И Колычев опять не имел приказаний.

Он имел зато распоряжение требовать эвакуации Египта, на что первый консул, вступая в прения, заявил: «Нельзя покинуть то, что куплено ценой самой чистой французской крови!»

При таких условиях не было большой надежды подвинуть переговоры. При охватившей его лихорадке Павел, без сомнения, так или иначе придал бы им более быстрый ход; но несчастному государю оставалось прожить всего несколько дней, и среди наступившего после его смерти кризиса Колычев был предоставлен самому себе. Он мог продолжать свои приемы, состоявшие в том, чтобы спорить из-за всего, натыкаться на все препятствия, и о каждой мелочи доносил своему Двору.

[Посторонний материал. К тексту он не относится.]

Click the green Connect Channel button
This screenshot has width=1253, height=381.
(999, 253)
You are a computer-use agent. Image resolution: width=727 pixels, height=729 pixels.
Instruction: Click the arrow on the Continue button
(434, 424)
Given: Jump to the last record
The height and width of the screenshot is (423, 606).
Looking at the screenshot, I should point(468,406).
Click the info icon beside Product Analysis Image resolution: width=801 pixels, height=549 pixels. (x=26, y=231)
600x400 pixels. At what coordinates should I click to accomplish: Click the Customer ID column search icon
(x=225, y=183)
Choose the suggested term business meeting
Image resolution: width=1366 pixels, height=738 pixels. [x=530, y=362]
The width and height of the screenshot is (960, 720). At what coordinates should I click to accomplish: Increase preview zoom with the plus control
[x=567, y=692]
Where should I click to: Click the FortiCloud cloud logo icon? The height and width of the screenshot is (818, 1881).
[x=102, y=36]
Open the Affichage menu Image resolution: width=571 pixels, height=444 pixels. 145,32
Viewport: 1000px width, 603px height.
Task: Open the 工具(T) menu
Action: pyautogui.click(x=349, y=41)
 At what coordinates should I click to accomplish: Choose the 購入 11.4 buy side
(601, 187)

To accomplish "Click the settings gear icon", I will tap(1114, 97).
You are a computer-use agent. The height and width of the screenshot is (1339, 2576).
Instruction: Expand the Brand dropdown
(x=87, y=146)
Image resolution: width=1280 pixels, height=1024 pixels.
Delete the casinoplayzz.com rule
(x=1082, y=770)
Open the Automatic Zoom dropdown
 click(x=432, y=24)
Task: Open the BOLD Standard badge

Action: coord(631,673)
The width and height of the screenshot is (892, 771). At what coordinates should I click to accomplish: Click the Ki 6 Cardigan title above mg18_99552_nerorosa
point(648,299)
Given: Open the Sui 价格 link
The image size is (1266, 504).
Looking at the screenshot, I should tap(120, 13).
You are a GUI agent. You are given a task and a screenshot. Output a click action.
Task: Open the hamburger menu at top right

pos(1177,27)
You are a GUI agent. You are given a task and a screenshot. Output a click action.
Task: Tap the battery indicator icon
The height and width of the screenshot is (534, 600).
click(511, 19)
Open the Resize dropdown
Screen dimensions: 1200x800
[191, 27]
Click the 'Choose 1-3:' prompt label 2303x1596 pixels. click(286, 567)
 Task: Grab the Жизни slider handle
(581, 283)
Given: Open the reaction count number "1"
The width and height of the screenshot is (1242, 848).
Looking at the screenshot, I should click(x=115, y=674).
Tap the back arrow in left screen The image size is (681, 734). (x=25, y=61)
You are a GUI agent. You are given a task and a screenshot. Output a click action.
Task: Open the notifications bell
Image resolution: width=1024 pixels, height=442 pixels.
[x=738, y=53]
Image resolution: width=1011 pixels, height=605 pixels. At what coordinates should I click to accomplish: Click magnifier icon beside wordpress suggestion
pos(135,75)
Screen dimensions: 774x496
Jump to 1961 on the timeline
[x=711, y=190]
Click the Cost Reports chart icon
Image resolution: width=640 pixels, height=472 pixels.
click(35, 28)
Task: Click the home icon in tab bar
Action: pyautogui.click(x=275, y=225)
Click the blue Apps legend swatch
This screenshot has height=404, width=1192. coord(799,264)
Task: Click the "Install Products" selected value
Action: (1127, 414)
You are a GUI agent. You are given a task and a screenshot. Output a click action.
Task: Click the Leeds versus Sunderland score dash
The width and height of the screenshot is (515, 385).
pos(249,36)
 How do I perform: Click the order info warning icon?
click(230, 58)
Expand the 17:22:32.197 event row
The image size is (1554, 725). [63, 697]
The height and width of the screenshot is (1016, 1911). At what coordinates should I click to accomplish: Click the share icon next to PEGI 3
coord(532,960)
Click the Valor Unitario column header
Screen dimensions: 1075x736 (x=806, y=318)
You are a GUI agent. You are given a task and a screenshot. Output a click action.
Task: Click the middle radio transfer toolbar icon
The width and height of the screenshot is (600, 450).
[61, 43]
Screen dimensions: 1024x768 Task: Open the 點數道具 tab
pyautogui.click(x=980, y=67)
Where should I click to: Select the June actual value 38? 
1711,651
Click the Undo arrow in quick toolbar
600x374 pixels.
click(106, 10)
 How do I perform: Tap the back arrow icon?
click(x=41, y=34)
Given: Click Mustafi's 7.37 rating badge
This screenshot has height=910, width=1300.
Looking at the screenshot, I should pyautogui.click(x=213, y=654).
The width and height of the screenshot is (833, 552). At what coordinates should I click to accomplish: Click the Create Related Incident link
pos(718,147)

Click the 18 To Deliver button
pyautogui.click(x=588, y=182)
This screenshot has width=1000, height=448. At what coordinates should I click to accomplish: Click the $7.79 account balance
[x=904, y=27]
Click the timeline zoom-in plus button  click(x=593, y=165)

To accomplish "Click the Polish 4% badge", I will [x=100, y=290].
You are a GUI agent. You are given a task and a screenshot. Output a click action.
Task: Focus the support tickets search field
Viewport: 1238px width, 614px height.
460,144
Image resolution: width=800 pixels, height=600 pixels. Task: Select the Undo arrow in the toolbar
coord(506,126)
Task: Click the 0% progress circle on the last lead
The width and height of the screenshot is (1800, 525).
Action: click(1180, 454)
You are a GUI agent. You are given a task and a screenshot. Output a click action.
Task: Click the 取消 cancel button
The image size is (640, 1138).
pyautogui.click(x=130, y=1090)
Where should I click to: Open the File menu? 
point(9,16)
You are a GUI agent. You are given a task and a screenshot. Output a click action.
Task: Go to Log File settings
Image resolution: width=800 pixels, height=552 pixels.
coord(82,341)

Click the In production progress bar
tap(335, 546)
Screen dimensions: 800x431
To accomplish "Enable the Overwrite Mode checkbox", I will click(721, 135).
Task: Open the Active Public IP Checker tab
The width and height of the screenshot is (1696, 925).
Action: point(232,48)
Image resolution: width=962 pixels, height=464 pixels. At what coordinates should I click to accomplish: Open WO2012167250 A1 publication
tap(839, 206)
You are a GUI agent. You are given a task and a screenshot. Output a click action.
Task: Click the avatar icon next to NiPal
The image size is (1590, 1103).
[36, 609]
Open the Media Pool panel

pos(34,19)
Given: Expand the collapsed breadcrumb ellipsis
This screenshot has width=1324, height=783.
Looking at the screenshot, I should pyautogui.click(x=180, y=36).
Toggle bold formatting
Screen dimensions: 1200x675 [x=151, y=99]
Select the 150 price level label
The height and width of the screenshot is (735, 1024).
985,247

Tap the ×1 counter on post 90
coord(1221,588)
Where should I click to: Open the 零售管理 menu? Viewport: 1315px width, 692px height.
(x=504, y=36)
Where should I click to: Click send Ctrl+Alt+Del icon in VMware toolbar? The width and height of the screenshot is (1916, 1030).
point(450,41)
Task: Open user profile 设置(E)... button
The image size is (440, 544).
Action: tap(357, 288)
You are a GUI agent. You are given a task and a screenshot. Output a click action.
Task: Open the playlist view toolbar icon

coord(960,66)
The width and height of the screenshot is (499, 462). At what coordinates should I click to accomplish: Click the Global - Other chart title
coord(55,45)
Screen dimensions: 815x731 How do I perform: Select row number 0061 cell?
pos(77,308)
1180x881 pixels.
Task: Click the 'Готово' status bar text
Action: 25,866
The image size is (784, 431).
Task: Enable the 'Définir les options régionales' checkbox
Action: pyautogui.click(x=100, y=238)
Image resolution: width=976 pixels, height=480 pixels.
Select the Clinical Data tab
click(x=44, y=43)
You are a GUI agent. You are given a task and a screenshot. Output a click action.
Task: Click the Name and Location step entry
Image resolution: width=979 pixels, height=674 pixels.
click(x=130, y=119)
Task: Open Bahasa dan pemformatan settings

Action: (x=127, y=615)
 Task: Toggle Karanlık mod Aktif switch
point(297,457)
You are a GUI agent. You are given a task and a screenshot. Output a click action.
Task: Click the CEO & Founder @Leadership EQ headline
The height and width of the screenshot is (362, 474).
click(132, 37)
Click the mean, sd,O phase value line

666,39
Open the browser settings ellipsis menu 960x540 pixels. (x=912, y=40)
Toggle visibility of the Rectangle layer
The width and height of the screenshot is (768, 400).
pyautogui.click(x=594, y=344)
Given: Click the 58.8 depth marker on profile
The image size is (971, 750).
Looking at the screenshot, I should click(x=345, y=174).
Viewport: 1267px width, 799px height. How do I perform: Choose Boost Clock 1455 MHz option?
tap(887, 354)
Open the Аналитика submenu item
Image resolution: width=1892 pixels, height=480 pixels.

Испугавшись в то же время компании солдафонов, выскочек, расстриг и санкюлотов, в которой он очутился, этот потомок бояр не дал себя привлечь почти царскими почестями, которыми его там окружали. В письме к жене, написанном после свидания с первым консулом, он благоволил сознаться, что имел дело с «великим человеком», но сейчас же после этого писал следующую записку к Ростопчину: «До сих пор я не вижу ничего, кроме коварства и лукавства, в их поведении относительно нас, много слов и любезностей, но ни малейшей готовности исполнить наши требования». Зато, вступив вскоре в сношения с остатками старинной французской аристократии, стремившейся к восстановлению старого режима, он иначе почувствовал себя в этой среде и стал еще более подчеркивать в своих сношениях с официальным миром упорство, граничившее с дерзостью и не замедлившее привлечь на него со стороны Талейрана следующий призыв к порядку, строгий, но заслуженный: «…Было очень тяжело заметить, что общий тон всех нот, представленных господином Колычевым, а также всех документов, касающихся начатых с его превосходительством переговоров, не тот, который принят между независимыми государствами».

Но эти перипетии относятся к истории царствования императора Александра I. В день издания вышеупомянутой ноты Павла уже не было в живых, и первый консул счел нужным отправить в Петербург доверенного человека, который поставил бы нового государя судьей над поведением посланника, так неудачно выбранного его предшественником. До этого момента переговоры, в которых посол держал себя так нелюбезно, не подвинулись ни на шаг. Но независимо от России или даже наперекор ей, Бонапарт привел в порядок некоторые вопросы, с ними связанные, – именно, отослал маркиза де Галло в Италию, и заставил его подписать во Флоренции, 28 марта, договор, по которому Неаполь должен был уступить по всем пунктам.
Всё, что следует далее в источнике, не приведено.